To Örebro University

Acclimation of plants to water deficit involves biochemical and physiological adjustments. Here, we studied how UV‐B exposure and exogenously applied hydrogen peroxide (H2O2) potentiates drought tolerance in tobacco (Nicotiana tabacum L. cv. xanthi nc). Separate and combined applications for 14 days of 1.75 kJ m−2 day−1 UV‐B radiation and 0.2 mM H2O2 were assessed. Both factors, individually and combined, resulted in inhibition of growth. Furthermore, the combined treatment led to the most compacted plants. UV‐B‐ and UV‐B+H2O2‐treated plants increased total antioxidant capacity and foliar epidermal flavonol index. H2O2‐ and UV‐B+H2O2‐pre‐treated plants showed cross‐tolerance to a subsequent 7‐day moderate drought treatment, which was assessed as the absence of negative impact on growth, leaf wilting, and leaf relative water content (RWC).
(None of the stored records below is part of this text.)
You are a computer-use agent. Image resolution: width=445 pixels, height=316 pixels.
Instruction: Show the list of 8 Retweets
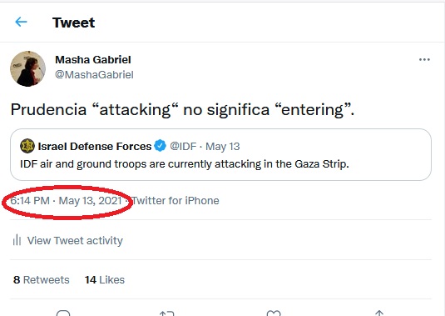[41, 279]
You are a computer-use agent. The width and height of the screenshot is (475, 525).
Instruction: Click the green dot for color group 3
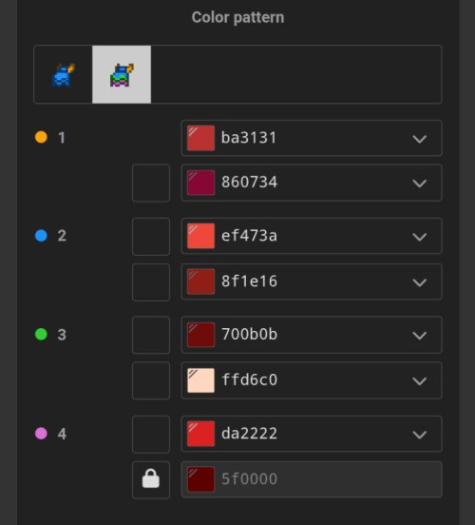click(x=41, y=334)
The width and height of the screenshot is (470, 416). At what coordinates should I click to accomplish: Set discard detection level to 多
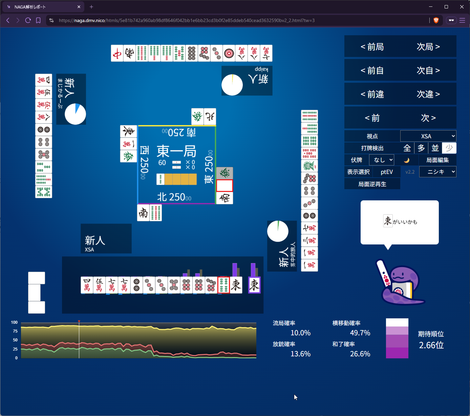pos(421,148)
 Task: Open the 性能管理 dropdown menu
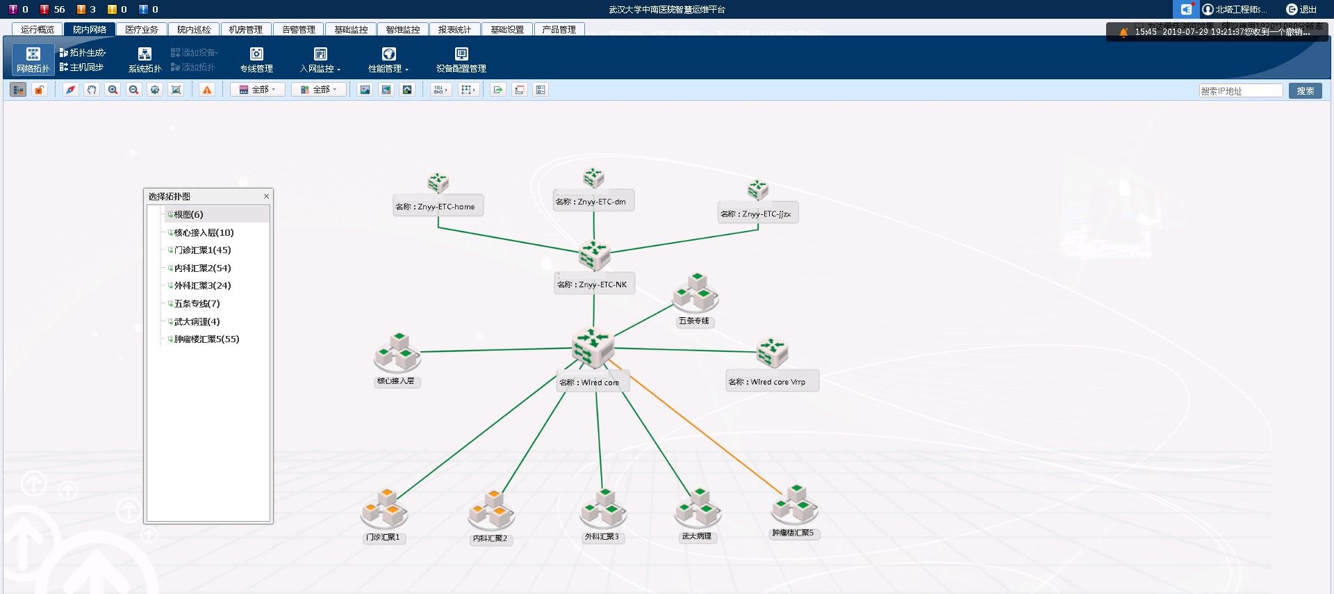click(x=388, y=60)
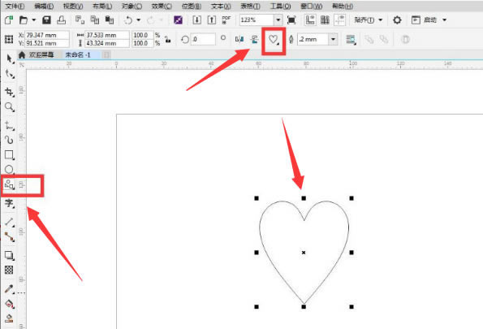
Task: Click the 启动 launch button
Action: (x=430, y=20)
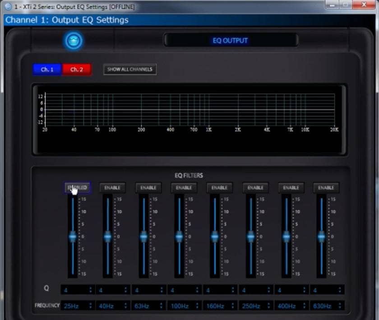Enable the 40Hz EQ filter
Image resolution: width=379 pixels, height=320 pixels.
[x=112, y=188]
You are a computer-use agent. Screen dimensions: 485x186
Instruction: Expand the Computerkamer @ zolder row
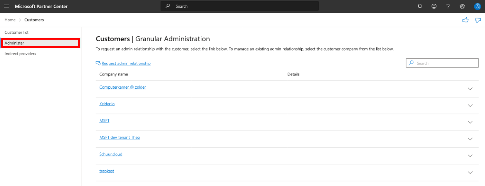pyautogui.click(x=470, y=89)
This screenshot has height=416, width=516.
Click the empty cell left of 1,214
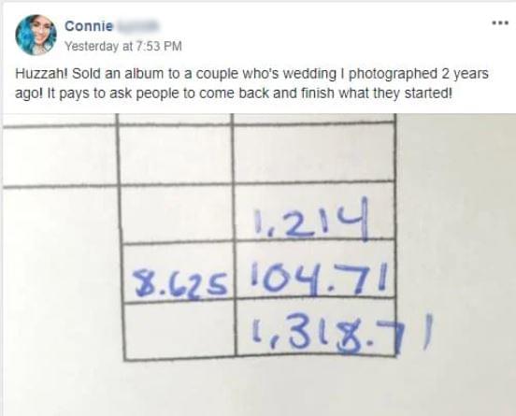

Plant responses to the pre‐treatment were notably different: (1) H2O2 increased the activity of catalase (CAT, EC 1.11.1.6), phenylalanine ammonia lyase (PAL; EC 4.3.1.5) and peroxidase activities (POD, EC 1.11.1.7), and (2) the combined treatment induced epidermal flavonols which were key to drought tolerance. We report synergistic effects of UV‐B and H2O2 on transcription accumulation of UV RESISTANCE LOCUS 8, NAC DOMAIN PROTEIN 13 (NAC13), and BRI1‐EMS‐SUPPRESSOR 1 (BES1). Our data demonstrate a pre‐treatment‐dependent response to drought for NAC13, BES1 and CHALCONE SYNTHASE transcript accumulation. This study highlights the potential of combining UV‐B and H2O2 to improve drought tolerance which could become a useful tool to reduce water use.